Contrastant fortement avec sa maladresse, la technique de ski de Qu Yun était tout à fait remarquable. Sa posture était élégante, ses mouvements agiles, et sa doudoune noire se détachait nettement sur la neige. Ses lunettes de ski marron contrastaient avec son nez fin et long, le rendant exceptionnellement beau et charmant.
You Ran était occupée à prendre des selfies avec son appareil photo lorsqu'elle a jeté un coup d'œil et a vu qu'en un rien de temps, plusieurs femmes entouraient Qu Yun, le suppliant de leur donner des cours.
You Ran était furieuse. Même pour acheter du porc, il devrait y avoir une règle du premier arrivé, premier servi. Qu Yun l'avait déjà mis dans son panier, alors comment pouvait-on être aussi impolie et essayer de le lui arracher
?
Voyant une femme sur le point d'agripper le bras de Qu Yun, You Ran paniqua. Oubliant ses talents de skieuse, elle se précipita à ses côtés, surprenant la femme par son geste imprudent. Celle-ci recula aussitôt.
Bien qu'elle ait réussi à effrayer la meute de louves avides jusqu'à ce qu'elles hurlent, lorsque You Ran s'est glissée devant elles, son pied droit était beaucoup plus rapide que son corps, et ses fesses étaient sur le point de toucher le sol.
Heureusement, le conseiller Qu a tendu la main et l'a enlacée par la taille, et comme ça, elle s'est retrouvée allongée tranquillement sur le dos, en plein air.
Franchement, cette pose est assez classique, tout comme celle du héros sauvant la demoiselle en détresse dans un feuilleton télévisé.
You Ran contemplait le beau visage de Qu Yun et le ciel azur derrière lui, complètement captivée.
Mais cet état de béatitude dura moins de trois secondes – Qu Yun lâcha prise soudainement – et les fesses de You Ran, comme par fatalité, restèrent en contact étroit avec la neige.
Même si la douleur était minime, You Ran était tout de même agacée. Elle lança un regard noir à Qu Yun, lui demandant pourquoi il avait agi si étrangement.

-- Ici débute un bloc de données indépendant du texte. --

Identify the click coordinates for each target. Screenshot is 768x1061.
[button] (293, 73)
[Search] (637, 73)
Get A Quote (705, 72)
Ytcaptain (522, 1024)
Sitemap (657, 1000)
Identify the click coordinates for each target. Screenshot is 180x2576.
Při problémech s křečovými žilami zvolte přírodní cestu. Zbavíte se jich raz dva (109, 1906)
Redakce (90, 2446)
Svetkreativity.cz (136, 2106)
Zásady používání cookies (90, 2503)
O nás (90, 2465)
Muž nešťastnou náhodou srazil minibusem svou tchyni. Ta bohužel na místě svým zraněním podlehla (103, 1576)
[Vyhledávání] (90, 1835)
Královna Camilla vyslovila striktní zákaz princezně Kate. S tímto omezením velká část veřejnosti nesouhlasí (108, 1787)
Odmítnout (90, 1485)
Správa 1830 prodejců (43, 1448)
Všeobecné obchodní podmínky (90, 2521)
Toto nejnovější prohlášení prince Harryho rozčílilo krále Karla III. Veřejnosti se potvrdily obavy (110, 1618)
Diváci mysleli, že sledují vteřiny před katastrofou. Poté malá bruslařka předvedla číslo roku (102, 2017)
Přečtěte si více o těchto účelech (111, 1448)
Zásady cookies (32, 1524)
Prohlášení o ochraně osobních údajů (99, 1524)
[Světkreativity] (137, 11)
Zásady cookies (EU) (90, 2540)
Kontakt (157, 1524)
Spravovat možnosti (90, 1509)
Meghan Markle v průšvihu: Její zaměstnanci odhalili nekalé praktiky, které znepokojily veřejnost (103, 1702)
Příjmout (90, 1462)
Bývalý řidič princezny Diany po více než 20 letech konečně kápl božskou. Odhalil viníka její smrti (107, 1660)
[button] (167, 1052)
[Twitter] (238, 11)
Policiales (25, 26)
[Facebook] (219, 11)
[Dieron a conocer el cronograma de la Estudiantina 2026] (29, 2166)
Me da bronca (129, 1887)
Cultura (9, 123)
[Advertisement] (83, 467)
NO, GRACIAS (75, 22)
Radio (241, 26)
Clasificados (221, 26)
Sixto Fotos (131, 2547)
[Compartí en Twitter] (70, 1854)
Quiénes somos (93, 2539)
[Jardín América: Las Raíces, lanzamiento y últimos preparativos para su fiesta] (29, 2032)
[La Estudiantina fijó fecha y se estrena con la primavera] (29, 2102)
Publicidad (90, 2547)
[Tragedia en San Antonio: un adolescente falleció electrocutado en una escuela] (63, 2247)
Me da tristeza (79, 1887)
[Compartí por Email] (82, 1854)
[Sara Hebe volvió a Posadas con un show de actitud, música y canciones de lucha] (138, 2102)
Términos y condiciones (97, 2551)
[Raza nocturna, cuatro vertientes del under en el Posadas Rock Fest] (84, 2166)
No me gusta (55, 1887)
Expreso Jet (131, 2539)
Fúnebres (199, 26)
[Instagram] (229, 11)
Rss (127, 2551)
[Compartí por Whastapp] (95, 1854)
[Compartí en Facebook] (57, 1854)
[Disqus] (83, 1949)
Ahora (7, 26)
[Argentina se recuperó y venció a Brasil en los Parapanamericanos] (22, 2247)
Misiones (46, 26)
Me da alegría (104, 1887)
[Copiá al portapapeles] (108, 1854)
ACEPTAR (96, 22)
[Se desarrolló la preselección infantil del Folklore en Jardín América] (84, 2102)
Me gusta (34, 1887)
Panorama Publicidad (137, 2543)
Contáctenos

« Se précipiter de manière imprudente est dangereux, tu dois donc en tirer une leçon », répondit Qu Yun.
You Ran voulait se disputer avec lui, mais lorsqu'elle aperçut du coin de l'œil ces rivaux potentiels, elle se leva aussitôt, enlaça la taille de Qu Yun et posa sa tête contre sa poitrine, se frottant sans cesse contre lui.
Les petites louves comprirent ce qu'elle voulait dire et s'en allèrent penaudes.
Une fois tout le monde parti, Qu Yunxiang, qui frottait encore sa tête contre You Ran, dit : « Tu ressembles à un petit chien qui marque son territoire avec son pipi. »
« Alors tu es ce poteau téléphonique ! » rétorqua-t-elle nonchalamment.
Cependant, ils sont effectivement agréables à regarder.
Qu Yun sembla rire doucement, sans émettre le moindre son, mais You Ran pouvait sentir le mouvement de sa poitrine se soulever et s'abaisser.
Cet homme lubrique riait beaucoup ces derniers temps, et You Ran ne pouvait s'empêcher de se demander si son sérieux antérieur n'était pas dû à des désirs insatisfaits.
Ran serra les dents. Bon sang, si elle avait su la raison plus tôt, elle se serait précipitée pour l'aider à régler le problème. Pourquoi devait-elle endurer une telle colère ?
À ce moment-là, Qu Yun attrapa le pompon du chapeau de You Ran et dit : « Allez, je vais t'apprendre à skier. »
Je recherchais quelque chose de tranquille et naturel, alors j'ai rapidement protégé mes yeux avec mes mains et cherché un endroit plus dégagé où je ne risquais pas de heurter qui que ce soit.
Qu Yun a perçu ses pensées : « Inutile de chercher davantage, restez ici. »
Puis, il utilisa son bâton à neige pour tracer un cercle sur le sol d'un mètre de diamètre.